> [Task to complete] Take the data that follows and retype it word for word.

> [Records drawn from a dataset]

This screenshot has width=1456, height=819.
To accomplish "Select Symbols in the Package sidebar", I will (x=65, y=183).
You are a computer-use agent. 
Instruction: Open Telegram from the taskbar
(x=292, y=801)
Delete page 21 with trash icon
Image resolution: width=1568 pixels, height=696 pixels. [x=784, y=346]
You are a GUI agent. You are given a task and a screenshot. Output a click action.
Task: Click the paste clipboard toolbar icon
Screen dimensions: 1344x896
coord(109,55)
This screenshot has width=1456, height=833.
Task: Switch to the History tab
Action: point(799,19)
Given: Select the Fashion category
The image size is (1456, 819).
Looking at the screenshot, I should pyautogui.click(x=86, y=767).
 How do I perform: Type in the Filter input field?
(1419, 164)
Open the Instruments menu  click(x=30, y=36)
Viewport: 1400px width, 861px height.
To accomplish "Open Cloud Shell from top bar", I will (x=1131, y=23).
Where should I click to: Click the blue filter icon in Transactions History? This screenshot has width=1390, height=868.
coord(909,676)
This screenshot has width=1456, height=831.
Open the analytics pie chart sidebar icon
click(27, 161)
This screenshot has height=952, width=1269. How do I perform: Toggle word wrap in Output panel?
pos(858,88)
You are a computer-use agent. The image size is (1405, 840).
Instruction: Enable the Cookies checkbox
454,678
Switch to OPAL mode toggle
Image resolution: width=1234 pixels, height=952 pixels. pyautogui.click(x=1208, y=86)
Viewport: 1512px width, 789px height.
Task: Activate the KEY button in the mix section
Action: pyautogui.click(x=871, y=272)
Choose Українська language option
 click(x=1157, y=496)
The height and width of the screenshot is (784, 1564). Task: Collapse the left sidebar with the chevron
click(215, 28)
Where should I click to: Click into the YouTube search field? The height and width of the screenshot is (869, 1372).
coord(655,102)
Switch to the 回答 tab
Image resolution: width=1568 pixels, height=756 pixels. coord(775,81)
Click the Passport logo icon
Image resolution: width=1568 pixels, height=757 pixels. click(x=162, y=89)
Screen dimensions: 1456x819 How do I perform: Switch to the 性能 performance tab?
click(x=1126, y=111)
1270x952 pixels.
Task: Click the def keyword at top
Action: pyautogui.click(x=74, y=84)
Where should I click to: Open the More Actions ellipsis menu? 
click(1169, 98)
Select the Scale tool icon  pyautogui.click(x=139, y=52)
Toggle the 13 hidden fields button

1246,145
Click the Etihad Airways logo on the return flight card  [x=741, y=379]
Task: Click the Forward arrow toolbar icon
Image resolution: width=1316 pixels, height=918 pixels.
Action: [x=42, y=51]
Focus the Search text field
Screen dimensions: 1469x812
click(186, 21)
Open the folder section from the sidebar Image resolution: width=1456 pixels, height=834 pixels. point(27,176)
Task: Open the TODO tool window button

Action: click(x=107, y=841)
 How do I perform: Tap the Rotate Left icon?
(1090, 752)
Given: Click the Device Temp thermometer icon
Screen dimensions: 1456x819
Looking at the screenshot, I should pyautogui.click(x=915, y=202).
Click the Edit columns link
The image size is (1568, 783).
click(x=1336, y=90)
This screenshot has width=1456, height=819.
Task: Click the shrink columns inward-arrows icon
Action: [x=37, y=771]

> [Result for this exercise]
This screenshot has width=1456, height=819.
To accomplish "Select Symbols in the Package sidebar", I will (x=65, y=183).
You are a computer-use agent. 
Instruction: Open Telegram from the taskbar
(x=292, y=801)
Delete page 21 with trash icon
Image resolution: width=1568 pixels, height=696 pixels. [x=784, y=346]
You are a GUI agent. You are given a task and a screenshot. Output a click action.
Task: Click the paste clipboard toolbar icon
Screen dimensions: 1344x896
coord(109,55)
This screenshot has width=1456, height=833.
Task: Switch to the History tab
Action: point(799,19)
Given: Select the Fashion category
The image size is (1456, 819).
Looking at the screenshot, I should pyautogui.click(x=86, y=767).
 How do I perform: Type in the Filter input field?
(1419, 164)
Open the Instruments menu  click(x=30, y=36)
Viewport: 1400px width, 861px height.
To accomplish "Open Cloud Shell from top bar", I will (x=1131, y=23).
Where should I click to: Click the blue filter icon in Transactions History? This screenshot has width=1390, height=868.
coord(909,676)
This screenshot has width=1456, height=831.
Open the analytics pie chart sidebar icon
click(27, 161)
This screenshot has height=952, width=1269. How do I perform: Toggle word wrap in Output panel?
pos(858,88)
You are a computer-use agent. The image size is (1405, 840).
Instruction: Enable the Cookies checkbox
454,678
Switch to OPAL mode toggle
Image resolution: width=1234 pixels, height=952 pixels. pyautogui.click(x=1208, y=86)
Viewport: 1512px width, 789px height.
Task: Activate the KEY button in the mix section
Action: pyautogui.click(x=871, y=272)
Choose Українська language option
 click(x=1157, y=496)
The height and width of the screenshot is (784, 1564). Task: Collapse the left sidebar with the chevron
click(215, 28)
Where should I click to: Click into the YouTube search field? The height and width of the screenshot is (869, 1372).
coord(655,102)
Switch to the 回答 tab
Image resolution: width=1568 pixels, height=756 pixels. coord(775,81)
Click the Passport logo icon
Image resolution: width=1568 pixels, height=757 pixels. click(x=162, y=89)
Screen dimensions: 1456x819 How do I perform: Switch to the 性能 performance tab?
click(x=1126, y=111)
1270x952 pixels.
Task: Click the def keyword at top
Action: pyautogui.click(x=74, y=84)
Where should I click to: Open the More Actions ellipsis menu? 
click(1169, 98)
Select the Scale tool icon  pyautogui.click(x=139, y=52)
Toggle the 13 hidden fields button

1246,145
Click the Etihad Airways logo on the return flight card  [x=741, y=379]
Task: Click the Forward arrow toolbar icon
Image resolution: width=1316 pixels, height=918 pixels.
Action: [x=42, y=51]
Focus the Search text field
Screen dimensions: 1469x812
click(186, 21)
Open the folder section from the sidebar Image resolution: width=1456 pixels, height=834 pixels. point(27,176)
Task: Open the TODO tool window button

Action: click(x=107, y=841)
 How do I perform: Tap the Rotate Left icon?
(1090, 752)
Given: Click the Device Temp thermometer icon
Screen dimensions: 1456x819
Looking at the screenshot, I should pyautogui.click(x=915, y=202).
Click the Edit columns link
The image size is (1568, 783).
click(x=1336, y=90)
This screenshot has width=1456, height=819.
Task: Click the shrink columns inward-arrows icon
Action: [x=37, y=771]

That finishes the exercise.